In 2015, Scott & Charters was acquired by WRA Group, the parent company of the London luxury retailer William & Son. Following the acquisition, Malcolm Grant, a Hawick native with long experience in the cashmere industry, was appointed managing director. Under WRA ownership, the company invested in a new purpose-built factory at Fairhurst Drive in Hawick, which was officially opened in 2019 by Prince Charles.

In 2020, WRA Group entered voluntary administration due to financial difficulties. Scott & Charters itself did not enter administration and continued operating as a separate entity, maintaining production and shipping orders.
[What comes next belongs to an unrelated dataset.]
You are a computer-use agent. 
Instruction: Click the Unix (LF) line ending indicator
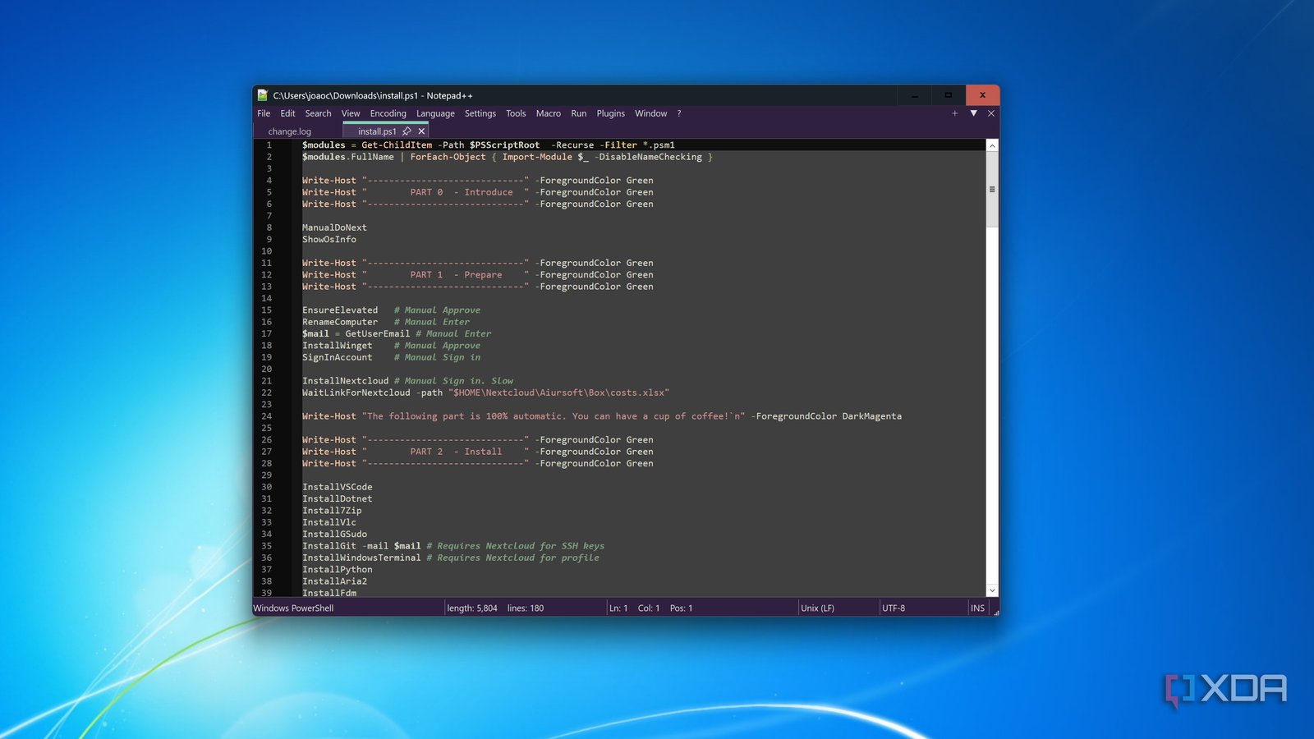click(x=817, y=608)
At the time, the company employed approximately 38 workers.

Later in 2020, Scott & Charters was acquired by Begg x Co, a Scottish luxury knitwear and accessories company founded in 1866. Following the acquisition, Scott & Charters continued to operate as a separate company, catering to bespoke and external clients, while also contributing to the development of Begg x Co's knitwear collections.

== Production ==
Scott & Charters specialises in cashmere knitwear, including sweaters and cardigans, produced in Hawick using traditional manufacturing techniques combined with modern knitting technology. The company sources high-quality cashmere yarns spun in Scotland, including from Todd & Duncan in Kinross.

Production involves both modern machinery and extensive hand-finishing, with workers specialising in assembly, stitching, and quality control. Output is limited, with production estimated at 500 pieces per week.